▶ [REQUIRED WORK]
Give the listing below again in full, exactly as written.

▶ [DATA LISTING]

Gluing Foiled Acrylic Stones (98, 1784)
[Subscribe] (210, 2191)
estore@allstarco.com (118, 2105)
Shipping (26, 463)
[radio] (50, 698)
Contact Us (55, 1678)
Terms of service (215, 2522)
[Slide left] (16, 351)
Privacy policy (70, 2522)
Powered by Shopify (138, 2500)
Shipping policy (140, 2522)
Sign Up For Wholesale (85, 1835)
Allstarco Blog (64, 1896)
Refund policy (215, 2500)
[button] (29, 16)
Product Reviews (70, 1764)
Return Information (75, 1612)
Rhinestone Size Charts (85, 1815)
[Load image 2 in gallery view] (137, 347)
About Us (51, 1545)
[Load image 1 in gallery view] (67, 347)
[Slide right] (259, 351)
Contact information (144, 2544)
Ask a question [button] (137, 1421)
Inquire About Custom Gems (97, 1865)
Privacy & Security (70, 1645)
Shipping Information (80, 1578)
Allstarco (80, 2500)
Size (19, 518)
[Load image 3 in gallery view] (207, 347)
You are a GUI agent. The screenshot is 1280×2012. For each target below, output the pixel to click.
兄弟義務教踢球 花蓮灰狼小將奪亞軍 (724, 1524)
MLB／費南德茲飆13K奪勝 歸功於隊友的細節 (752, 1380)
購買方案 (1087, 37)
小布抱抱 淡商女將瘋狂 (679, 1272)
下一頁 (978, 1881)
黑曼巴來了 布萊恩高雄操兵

▶ [EXERCISE SOLUTION]
Gluing Foiled Acrylic Stones (98, 1784)
[Subscribe] (210, 2191)
estore@allstarco.com (118, 2105)
Shipping (26, 463)
[radio] (50, 698)
Contact Us (55, 1678)
Terms of service (215, 2522)
[Slide left] (16, 351)
Privacy policy (70, 2522)
Powered by Shopify (138, 2500)
Shipping policy (140, 2522)
Sign Up For Wholesale (85, 1835)
Allstarco Blog (64, 1896)
Refund policy (215, 2500)
[button] (29, 16)
Product Reviews (70, 1764)
Return Information (75, 1612)
Rhinestone Size Charts (85, 1815)
[Load image 2 in gallery view] (137, 347)
About Us (51, 1545)
[Load image 1 in gallery view] (67, 347)
[Slide right] (259, 351)
Contact information (144, 2544)
Ask a question [button] (137, 1421)
Inquire About Custom Gems (97, 1865)
Privacy & Security (70, 1645)
Shipping Information (80, 1578)
Allstarco (80, 2500)
Size (19, 518)
[Load image 3 in gallery view] (207, 347)
You are a GUI agent. The screenshot is 1280×2012. For each target below, output the pixel to click.
兄弟義務教踢球 花蓮灰狼小將奪亞軍 (724, 1524)
MLB／費南德茲飆13K奪勝 歸功於隊友的細節 (752, 1380)
購買方案 (1087, 37)
小布抱抱 淡商女將瘋狂 (679, 1272)
下一頁 (978, 1881)
黑曼巴來了 布萊恩高雄操兵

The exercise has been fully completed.